Every run writes a JSON review log with per-iteration scores, critiques, and early-stop info.

The deep dive — iteration flowchart, review rubric, example review output, decision table, JSON
log schema, the `ScientificSchematicGenerator` Python API, all command-line options, and prompt
engineering tips — is in `references/ai_generation_guide.md`.

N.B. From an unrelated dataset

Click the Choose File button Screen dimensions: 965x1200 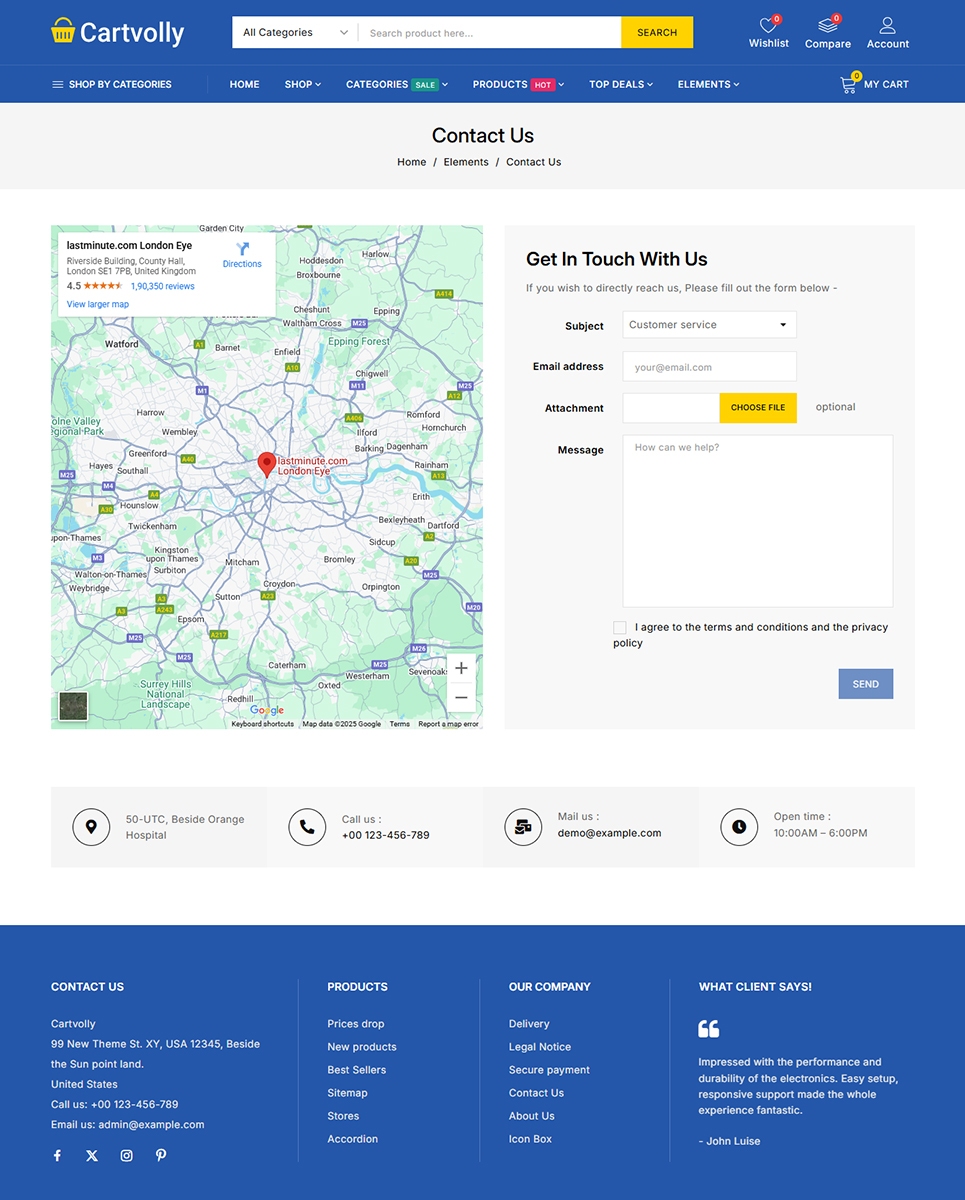(x=757, y=408)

Copy-and-adapt worked invocations for CONSORT flowcharts, transformer architectures, biological
pathways, and system block diagrams are in `references/generation_examples.md`.

---

## Command-Line Usage

The main entry point for generating scientific schematics:

```bash
# Basic usage
python scripts/generate_schematic.py "diagram description" -o output.png

# Custom iterations (max 2)
python scripts/generate_schematic.py "complex diagram" -o diagram.png --iterations 2

# Verbose mode
python scripts/generate_schematic.py "diagram" -o out.png -v
```

**Note:** The Nano Banana 2 AI generation system includes automatic quality review in its iterative refinement process. Each iteration is evaluated for scientific accuracy, clarity, and accessibility.

## Best Practices Summary

Design for **clarity over complexity**, consistent styling, colorblind accessibility (Okabe-Ito,
redundant encoding), ≥7-8 pt sans-serif type, and vector output (PDF/SVG; 300+ DPI for raster).
Integrate with LaTeX via `\includegraphics{}`, caption thoroughly, reference in text, and keep
prompts + outputs under version control. The full design/technical/integration checklist and the
pre-submission verification checklist are in `references/submission_checklist.md`.

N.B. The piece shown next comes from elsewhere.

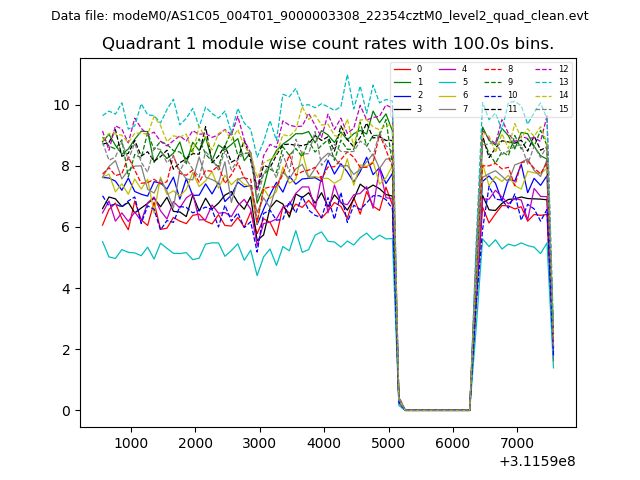
Task: Click the red solid line swatch for module 0
Action: pos(403,69)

## Troubleshooting Common Issues

For fixes to AI generation problems (overlaps, poor connections), image-quality issues,
quality-check failures, and accessibility problems (grayscale contrast, small text), see
`references/troubleshooting.md`. Most issues resolve by making the prompt more specific or
raising `--iterations 2`.

## Resources and References

### Detailed References

Load these files for comprehensive information on specific topics:

- **`references/ai_generation_guide.md`** - Smart-iteration workflow, review rubric, Python API, CLI options, prompt engineering
- **`references/generation_examples.md`** - Worked CLI invocations (CONSORT, transformer, pathway, system diagrams)
- **`references/troubleshooting.md`** - Fixes for generation, quality-check, and accessibility issues
- **`references/submission_checklist.md`** - Best-practices summary and pre-submission verification checklist
- **`references/diagram_types.md`** - Catalog of scientific diagram types with examples
- **`references/best_practices.md`** - Publication standards and accessibility guidelines

### External Resources

**Python Libraries**
- Schemdraw Documentation: https://schemdraw.readthedocs.io/
- NetworkX Documentation: https://networkx.org/documentation/
- Matplotlib Documentation: https://matplotlib.org/

**Publication Standards**
- Nature Figure Guidelines: https://www.nature.com/nature/for-authors/final-submission
- Science Figure Guidelines: https://www.science.org/content/page/instructions-preparing-initial-manuscript
- CONSORT Diagram: https://www.consort-spirit.org/

## Integration with Other Skills

This skill works synergistically with:

- **Scientific Writing** - Diagrams follow figure best practices
- **Scientific Visualization** - Shares color palettes and styling
- **LaTeX Posters** - Generate diagrams for poster presentations
- **Research Grants** - Methodology diagrams for proposals
- **Peer Review** - Evaluate diagram clarity and accessibility

## Quick Reference Checklist

Before submitting diagrams, run through the full checklist (visual quality, accessibility,
typography, publication standards, required quality verification, documentation/version control,
and final integration) in `references/submission_checklist.md`.

## Environment Setup

```bash
# Required
export OPENROUTER_API_KEY='your_api_key_here'

# Get key at: https://openrouter.ai/keys
```

## Getting Started

**Simplest possible usage:**
```bash
python scripts/generate_schematic.py "your diagram description" -o output.png
```

---

Use this skill to create clear, accessible, publication-quality diagrams that effectively communicate complex scientific concepts. The AI-powered workflow with iterative refinement ensures diagrams meet professional standards.